When a property is not completely disposed of under a Will, the law of intestate succession applies. For most property, the applicable law is the law of the residence of the person who died. Given Anna Nicole’s travels, the location of her residence may be a matter occupying various courts’ attention for some time. It may be that she would be deemed to have been a Bahamian resident, in which case, the law of the Bahamas could well decide where her property goes. In many jurisdictions, if she truly was not married, then her property would descend to Dannielynn, under the laws of intestate succession. 
It is important to know how the property will be held for Dannielynn while she is a child and whether there will be any controls over her when she reaches legal adulthood at age eighteen.   For Daniel, the Will contained a provision allowing one-third of the property to be distributed at age twenty-five, one-half of the balance at age thirty and the residue at age thirty-five. None of the provisions for the trust for Daniel may apply to the intestate distribution to Dannielynn.   The parties will undoubtedly need to return to court to determine what should happen to the money. 
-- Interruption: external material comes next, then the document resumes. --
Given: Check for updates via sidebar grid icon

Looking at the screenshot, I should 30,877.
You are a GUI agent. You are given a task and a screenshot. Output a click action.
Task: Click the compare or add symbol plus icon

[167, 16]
Smaller bequests can be delivered to the child’s guardian. For larger bequests, the law provides for a restricted deposit in an insured account with a bank or similar deposit institution. This, of course, does not permit financial planning which might be appropriate for someone of Dannielynn’s age. Finally, a full blown guardianship proceeding can be instituted, and the court can appoint a guardian who would have investment powers, such as a bank or other responsible person acceptable to the Court. Finally, the guardianship or sequestered trust provisions would ordinarily terminate upon the child’s eighteenth birthday, no matter whether the child was ready to receive a fortune or not. Rather than using the legislature’s generic plan for a minor, a well drawn will could have recognized the possibility that Anna Nicole might have later have had children and provided for them. Another possibility is that when her situation changed, either at Dannielynn’s birth or Daniel’s death–the will could have been revised.   It might also have provided more guidance for the entity in charge of the money.
If Anna Nicole’s estate manages somehow to hold onto her claim for half of her late husband, J. Howard Marshall’s multi-million dollar estate, it may not be appropriate for Dannielynn to come into possession of all this money at age eighteen, which seems to have been Anna Nicole’s concern for her son. Moreover, the fees in this case will probably fund the retirement programs of more than a few lawyers, money that could have been better spend on Dannielynn’s care and upbringing.
The lesson here is to review estate plans periodically. The typical advice is to review the documents every five years or whenever your situation changes. A review at either of these times could have avoided Anna Nicole’s final controversy. The fees for a local attorney to conduct this review are certainly minor in comparison to the harm that could be avoided, and since the law is constantly changing, it is important that the reviewed by a lawyer.    Other agencies who try to couple estate planning advice with unrelated services such as financial or tax planning may or may not be up to date on the latest changes in the law that are outside their areas of expertise.   They all have an important role to plan in creating an estate plan, but a local lawyer is one of the most important players.